##### Exercise materials #####

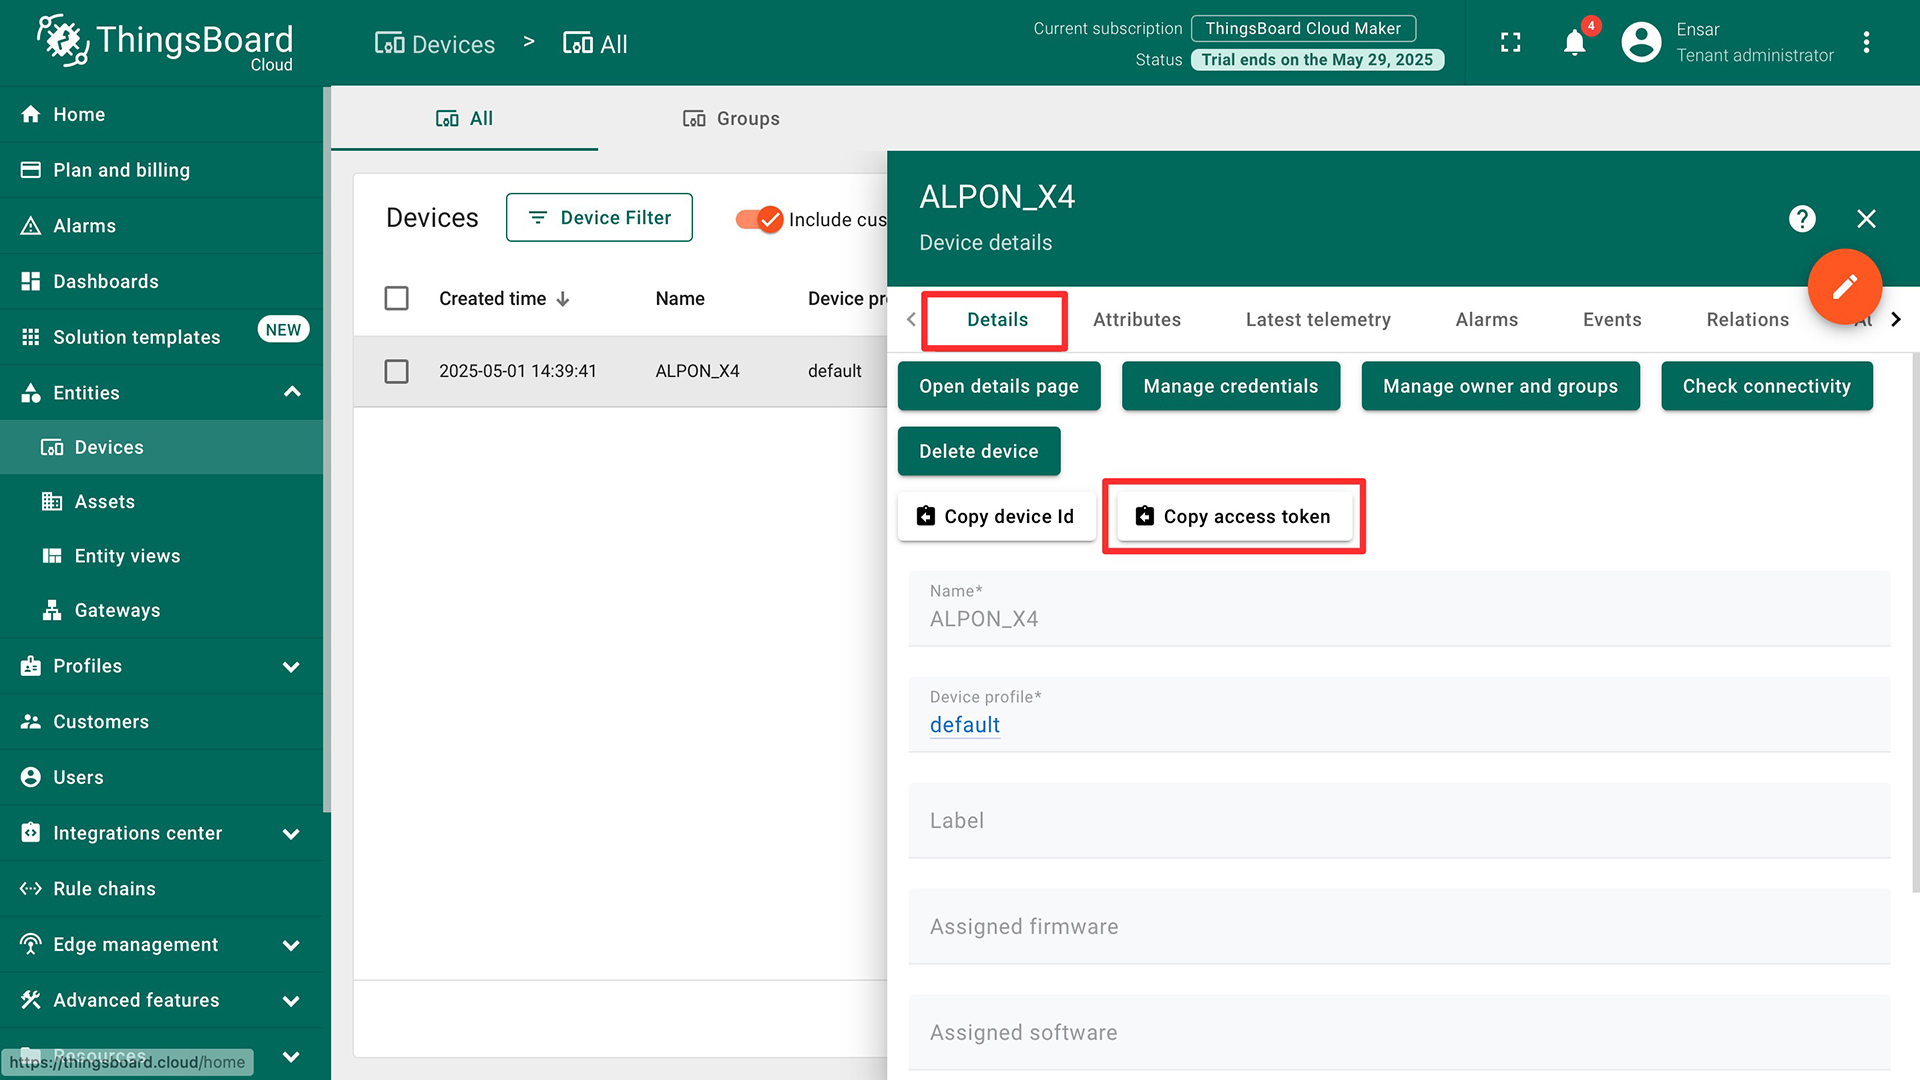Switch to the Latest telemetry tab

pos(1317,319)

#####
##### Exercise materials #####

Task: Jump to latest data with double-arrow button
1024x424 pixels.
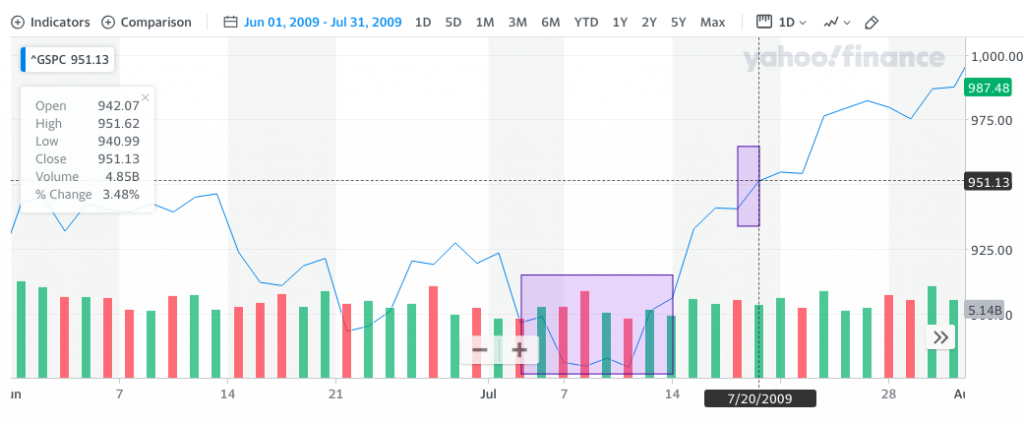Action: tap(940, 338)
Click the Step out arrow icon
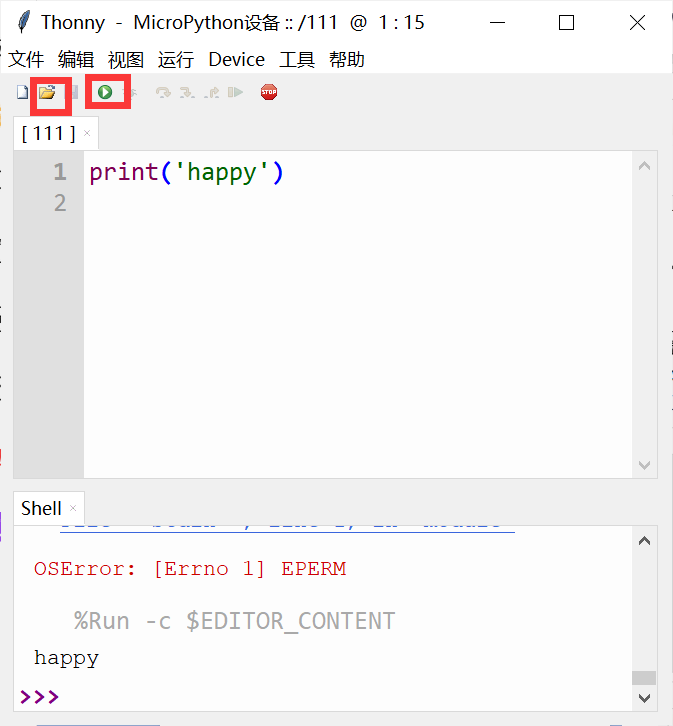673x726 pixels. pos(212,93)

#####

Problem details —
Duplicate the rows from the line containing "Task: Jump to" through the line containing "673x726 pixels. pos(212,93)", with both of those lines included. Omit the pictures.

Solved problem —
Task: Jump to latest data with double-arrow button
1024x424 pixels.
Action: tap(940, 338)
Click the Step out arrow icon
673x726 pixels. pos(212,93)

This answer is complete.